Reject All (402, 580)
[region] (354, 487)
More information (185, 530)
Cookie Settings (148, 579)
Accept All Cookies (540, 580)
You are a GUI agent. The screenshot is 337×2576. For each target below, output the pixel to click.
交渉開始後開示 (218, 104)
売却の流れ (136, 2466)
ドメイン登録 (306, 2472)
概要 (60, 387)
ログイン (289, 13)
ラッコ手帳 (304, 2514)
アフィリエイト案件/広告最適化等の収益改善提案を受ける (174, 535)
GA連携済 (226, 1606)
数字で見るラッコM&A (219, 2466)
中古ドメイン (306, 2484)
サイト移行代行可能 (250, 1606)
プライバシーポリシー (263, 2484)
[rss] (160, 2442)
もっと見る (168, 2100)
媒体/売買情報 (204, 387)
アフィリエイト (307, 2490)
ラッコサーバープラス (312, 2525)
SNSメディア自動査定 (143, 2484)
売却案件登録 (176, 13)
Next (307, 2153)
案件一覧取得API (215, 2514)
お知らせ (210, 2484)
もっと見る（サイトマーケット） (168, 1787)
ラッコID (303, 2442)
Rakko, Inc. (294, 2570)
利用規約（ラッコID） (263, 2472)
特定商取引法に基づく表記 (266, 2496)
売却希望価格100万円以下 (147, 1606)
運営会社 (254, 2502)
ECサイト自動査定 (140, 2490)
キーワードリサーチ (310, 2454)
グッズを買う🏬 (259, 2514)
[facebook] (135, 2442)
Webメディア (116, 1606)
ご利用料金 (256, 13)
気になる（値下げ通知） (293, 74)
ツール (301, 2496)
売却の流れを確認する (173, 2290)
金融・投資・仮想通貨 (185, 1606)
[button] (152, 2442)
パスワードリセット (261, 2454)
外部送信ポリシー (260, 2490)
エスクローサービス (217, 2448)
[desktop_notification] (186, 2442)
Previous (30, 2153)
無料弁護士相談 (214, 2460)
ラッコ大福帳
---------------
What is expected —
An exact repeat of all the records is required.

Response to this exercise —
Reject All (402, 580)
[region] (354, 487)
More information (185, 530)
Cookie Settings (148, 579)
Accept All Cookies (540, 580)
You are a GUI agent. The screenshot is 337×2576. For each target below, output the pixel to click.
交渉開始後開示 (218, 104)
売却の流れ (136, 2466)
ドメイン登録 (306, 2472)
概要 (60, 387)
ログイン (289, 13)
ラッコ手帳 (304, 2514)
アフィリエイト案件/広告最適化等の収益改善提案を受ける (174, 535)
GA連携済 (226, 1606)
数字で見るラッコM&A (219, 2466)
中古ドメイン (306, 2484)
サイト移行代行可能 (250, 1606)
プライバシーポリシー (263, 2484)
[rss] (160, 2442)
もっと見る (168, 2100)
媒体/売買情報 (204, 387)
アフィリエイト (307, 2490)
ラッコサーバープラス (312, 2525)
SNSメディア自動査定 (143, 2484)
売却案件登録 (176, 13)
Next (307, 2153)
案件一覧取得API (215, 2514)
お知らせ (210, 2484)
もっと見る（サイトマーケット） (168, 1787)
ラッコID (303, 2442)
Rakko, Inc. (294, 2570)
利用規約（ラッコID） (263, 2472)
特定商取引法に基づく表記 (266, 2496)
売却希望価格100万円以下 (147, 1606)
運営会社 (254, 2502)
ECサイト自動査定 (140, 2490)
キーワードリサーチ (310, 2454)
グッズを買う🏬 (259, 2514)
[facebook] (135, 2442)
Webメディア (116, 1606)
ご利用料金 (256, 13)
気になる（値下げ通知） (293, 74)
ツール (301, 2496)
売却の流れを確認する (173, 2290)
金融・投資・仮想通貨 (185, 1606)
[button] (152, 2442)
パスワードリセット (261, 2454)
外部送信ポリシー (260, 2490)
エスクローサービス (217, 2448)
[desktop_notification] (186, 2442)
Previous (30, 2153)
無料弁護士相談 (214, 2460)
ラッコ大福帳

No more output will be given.